Instructions for the task:
Your response should consist solely of the records, written out exactly.

[Stored data entries]
────────────────

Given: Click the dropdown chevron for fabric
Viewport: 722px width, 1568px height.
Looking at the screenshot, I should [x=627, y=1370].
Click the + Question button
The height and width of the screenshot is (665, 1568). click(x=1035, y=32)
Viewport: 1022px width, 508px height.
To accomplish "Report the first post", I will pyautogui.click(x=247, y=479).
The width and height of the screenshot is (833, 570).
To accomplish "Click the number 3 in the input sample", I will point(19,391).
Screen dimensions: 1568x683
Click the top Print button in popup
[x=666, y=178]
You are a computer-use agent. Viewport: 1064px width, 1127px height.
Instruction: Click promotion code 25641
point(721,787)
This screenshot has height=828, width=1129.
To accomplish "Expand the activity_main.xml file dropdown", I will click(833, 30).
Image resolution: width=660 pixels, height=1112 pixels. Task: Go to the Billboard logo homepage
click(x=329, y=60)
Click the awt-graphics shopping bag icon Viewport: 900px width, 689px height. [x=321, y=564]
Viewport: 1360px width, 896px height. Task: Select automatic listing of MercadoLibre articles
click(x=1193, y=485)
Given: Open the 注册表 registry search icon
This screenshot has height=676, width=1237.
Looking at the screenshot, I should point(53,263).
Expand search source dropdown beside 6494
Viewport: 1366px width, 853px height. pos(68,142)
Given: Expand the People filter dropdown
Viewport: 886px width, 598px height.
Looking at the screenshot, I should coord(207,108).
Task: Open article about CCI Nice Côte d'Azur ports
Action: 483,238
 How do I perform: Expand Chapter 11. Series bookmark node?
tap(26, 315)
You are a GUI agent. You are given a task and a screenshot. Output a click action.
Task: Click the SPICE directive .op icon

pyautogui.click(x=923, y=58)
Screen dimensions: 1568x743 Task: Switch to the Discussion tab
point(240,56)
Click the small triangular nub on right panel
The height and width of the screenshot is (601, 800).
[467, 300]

────────────────

Written answer:
Given: Click the dropdown chevron for fabric
Viewport: 722px width, 1568px height.
Looking at the screenshot, I should [x=627, y=1370].
Click the + Question button
The height and width of the screenshot is (665, 1568). click(x=1035, y=32)
Viewport: 1022px width, 508px height.
To accomplish "Report the first post", I will pyautogui.click(x=247, y=479).
The width and height of the screenshot is (833, 570).
To accomplish "Click the number 3 in the input sample", I will point(19,391).
Screen dimensions: 1568x683
Click the top Print button in popup
[x=666, y=178]
You are a computer-use agent. Viewport: 1064px width, 1127px height.
Instruction: Click promotion code 25641
point(721,787)
This screenshot has height=828, width=1129.
To accomplish "Expand the activity_main.xml file dropdown", I will click(833, 30).
Image resolution: width=660 pixels, height=1112 pixels. Task: Go to the Billboard logo homepage
click(x=329, y=60)
Click the awt-graphics shopping bag icon Viewport: 900px width, 689px height. [x=321, y=564]
Viewport: 1360px width, 896px height. Task: Select automatic listing of MercadoLibre articles
click(x=1193, y=485)
Given: Open the 注册表 registry search icon
This screenshot has height=676, width=1237.
Looking at the screenshot, I should point(53,263).
Expand search source dropdown beside 6494
Viewport: 1366px width, 853px height. pos(68,142)
Given: Expand the People filter dropdown
Viewport: 886px width, 598px height.
Looking at the screenshot, I should coord(207,108).
Task: Open article about CCI Nice Côte d'Azur ports
Action: 483,238
 How do I perform: Expand Chapter 11. Series bookmark node?
tap(26, 315)
You are a GUI agent. You are given a task and a screenshot. Output a click action.
Task: Click the SPICE directive .op icon

pyautogui.click(x=923, y=58)
Screen dimensions: 1568x743 Task: Switch to the Discussion tab
point(240,56)
Click the small triangular nub on right panel
The height and width of the screenshot is (601, 800).
[467, 300]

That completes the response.